(Exercise data):
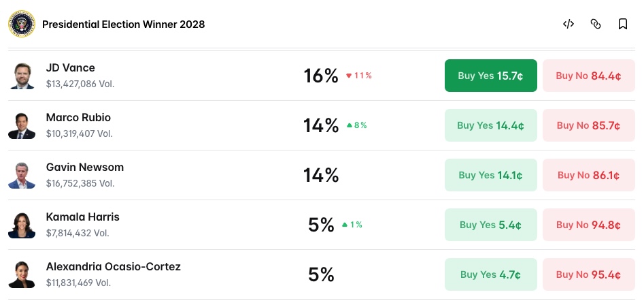This screenshot has height=301, width=644.
Task: Click Gavin Newsom's portrait thumbnail
Action: [22, 175]
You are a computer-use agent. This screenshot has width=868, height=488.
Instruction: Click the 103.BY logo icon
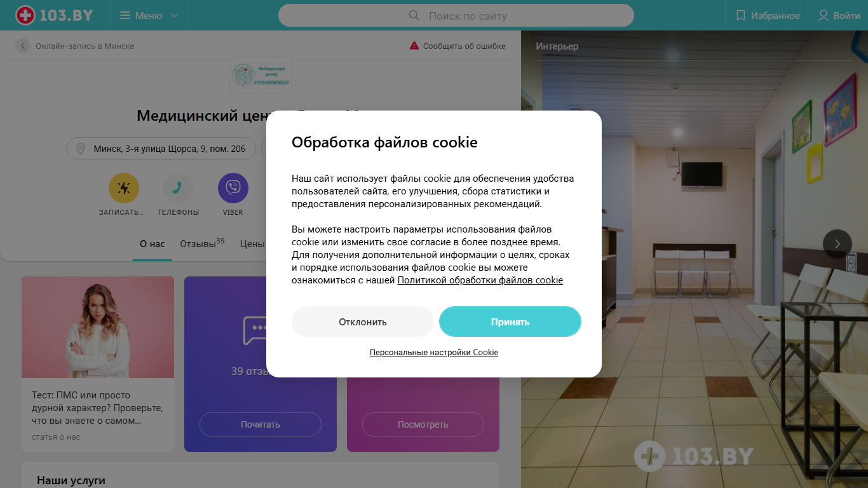point(25,15)
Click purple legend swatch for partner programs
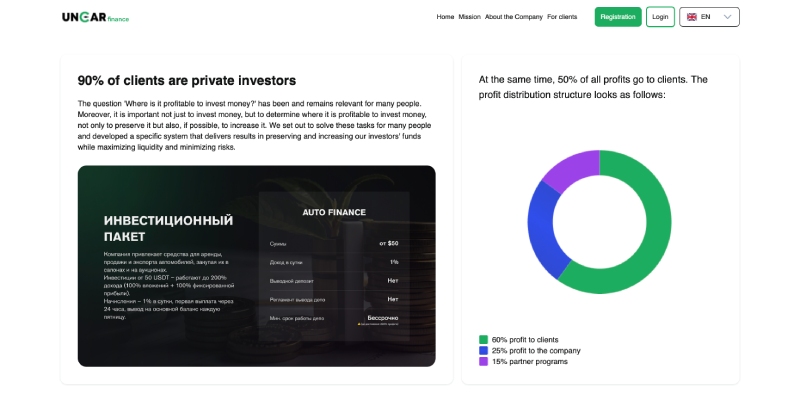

(Problem statement): The answer must be an exact transcription of the lines from the one holding "Instruction: Click the 103.BY logo icon" to the last line of the entries above, with no pictures and nothing else.

(Reply):
Instruction: Click the 103.BY logo icon
point(25,15)
Click purple legend swatch for partner programs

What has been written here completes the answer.